## Stored data entries

- Opening Delimiter -

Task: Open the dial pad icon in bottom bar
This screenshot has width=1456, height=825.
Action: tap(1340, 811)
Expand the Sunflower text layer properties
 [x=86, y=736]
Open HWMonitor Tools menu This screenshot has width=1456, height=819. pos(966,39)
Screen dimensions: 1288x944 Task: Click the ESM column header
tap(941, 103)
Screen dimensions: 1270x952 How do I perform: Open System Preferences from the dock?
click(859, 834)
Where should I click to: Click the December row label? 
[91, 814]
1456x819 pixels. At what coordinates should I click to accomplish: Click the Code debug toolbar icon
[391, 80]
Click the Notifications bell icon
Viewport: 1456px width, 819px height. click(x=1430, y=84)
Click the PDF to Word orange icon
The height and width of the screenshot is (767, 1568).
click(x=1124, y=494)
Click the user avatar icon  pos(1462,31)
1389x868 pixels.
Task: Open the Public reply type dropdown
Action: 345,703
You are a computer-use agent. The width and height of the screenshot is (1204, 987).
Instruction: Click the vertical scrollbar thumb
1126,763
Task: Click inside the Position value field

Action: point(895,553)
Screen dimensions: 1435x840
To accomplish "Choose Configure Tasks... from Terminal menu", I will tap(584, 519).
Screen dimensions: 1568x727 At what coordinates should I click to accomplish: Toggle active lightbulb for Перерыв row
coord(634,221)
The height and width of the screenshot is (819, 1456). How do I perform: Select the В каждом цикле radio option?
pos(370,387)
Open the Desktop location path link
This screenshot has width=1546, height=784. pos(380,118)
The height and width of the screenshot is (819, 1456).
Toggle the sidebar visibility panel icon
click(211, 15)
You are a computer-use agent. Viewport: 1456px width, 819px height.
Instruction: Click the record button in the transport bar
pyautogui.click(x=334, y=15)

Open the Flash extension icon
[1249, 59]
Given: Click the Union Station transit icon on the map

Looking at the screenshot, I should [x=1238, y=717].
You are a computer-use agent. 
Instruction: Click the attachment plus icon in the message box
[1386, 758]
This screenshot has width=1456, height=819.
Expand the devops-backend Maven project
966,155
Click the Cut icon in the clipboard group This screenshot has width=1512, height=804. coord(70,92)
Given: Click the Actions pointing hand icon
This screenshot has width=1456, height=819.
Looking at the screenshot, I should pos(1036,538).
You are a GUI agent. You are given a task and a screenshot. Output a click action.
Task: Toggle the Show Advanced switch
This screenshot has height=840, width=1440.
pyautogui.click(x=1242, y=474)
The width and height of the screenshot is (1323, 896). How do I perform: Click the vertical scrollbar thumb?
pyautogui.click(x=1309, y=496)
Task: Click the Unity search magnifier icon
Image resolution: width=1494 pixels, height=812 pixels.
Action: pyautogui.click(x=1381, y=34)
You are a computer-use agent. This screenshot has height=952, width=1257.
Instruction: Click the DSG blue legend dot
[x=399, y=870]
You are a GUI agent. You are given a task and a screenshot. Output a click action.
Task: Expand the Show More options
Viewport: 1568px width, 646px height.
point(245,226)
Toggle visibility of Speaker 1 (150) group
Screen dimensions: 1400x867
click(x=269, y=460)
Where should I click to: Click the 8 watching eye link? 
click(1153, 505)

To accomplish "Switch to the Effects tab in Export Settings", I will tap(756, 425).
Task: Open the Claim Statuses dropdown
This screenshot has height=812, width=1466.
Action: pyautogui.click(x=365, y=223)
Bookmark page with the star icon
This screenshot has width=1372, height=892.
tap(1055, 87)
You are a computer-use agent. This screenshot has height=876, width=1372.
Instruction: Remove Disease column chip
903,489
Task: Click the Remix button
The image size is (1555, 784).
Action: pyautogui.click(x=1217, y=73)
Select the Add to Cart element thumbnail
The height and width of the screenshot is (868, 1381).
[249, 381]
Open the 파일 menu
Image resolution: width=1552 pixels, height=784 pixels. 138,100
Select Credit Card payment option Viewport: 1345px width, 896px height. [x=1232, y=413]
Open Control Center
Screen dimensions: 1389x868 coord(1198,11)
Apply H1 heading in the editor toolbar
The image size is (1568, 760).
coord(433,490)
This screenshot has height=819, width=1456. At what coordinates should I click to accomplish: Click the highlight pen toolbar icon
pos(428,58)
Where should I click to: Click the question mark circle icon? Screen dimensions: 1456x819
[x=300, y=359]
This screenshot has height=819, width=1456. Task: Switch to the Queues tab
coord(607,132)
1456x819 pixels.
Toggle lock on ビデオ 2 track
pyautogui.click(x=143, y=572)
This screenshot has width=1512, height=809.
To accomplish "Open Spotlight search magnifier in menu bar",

- Closing Delimiter -

## TASK STATEMENT
Using the records above, set down exactly the lines from the one with "Click the PDF to Word orange icon" through the one with "Task: Toggle the Show Advanced switch", inclusive, and nothing more.

## EXERCISE ANSWER
Click the PDF to Word orange icon
The height and width of the screenshot is (767, 1568).
click(x=1124, y=494)
Click the user avatar icon  pos(1462,31)
1389x868 pixels.
Task: Open the Public reply type dropdown
Action: 345,703
You are a computer-use agent. The width and height of the screenshot is (1204, 987).
Instruction: Click the vertical scrollbar thumb
1126,763
Task: Click inside the Position value field

Action: point(895,553)
Screen dimensions: 1435x840
To accomplish "Choose Configure Tasks... from Terminal menu", I will tap(584, 519).
Screen dimensions: 1568x727 At what coordinates should I click to accomplish: Toggle active lightbulb for Перерыв row
coord(634,221)
The height and width of the screenshot is (819, 1456). How do I perform: Select the В каждом цикле radio option?
pos(370,387)
Open the Desktop location path link
This screenshot has width=1546, height=784. pos(380,118)
The height and width of the screenshot is (819, 1456).
Toggle the sidebar visibility panel icon
click(211, 15)
You are a computer-use agent. Viewport: 1456px width, 819px height.
Instruction: Click the record button in the transport bar
pyautogui.click(x=334, y=15)

Open the Flash extension icon
[1249, 59]
Given: Click the Union Station transit icon on the map

Looking at the screenshot, I should [x=1238, y=717].
You are a computer-use agent. 
Instruction: Click the attachment plus icon in the message box
[1386, 758]
This screenshot has width=1456, height=819.
Expand the devops-backend Maven project
966,155
Click the Cut icon in the clipboard group This screenshot has width=1512, height=804. coord(70,92)
Given: Click the Actions pointing hand icon
This screenshot has width=1456, height=819.
Looking at the screenshot, I should pos(1036,538).
You are a GUI agent. You are given a task and a screenshot. Output a click action.
Task: Toggle the Show Advanced switch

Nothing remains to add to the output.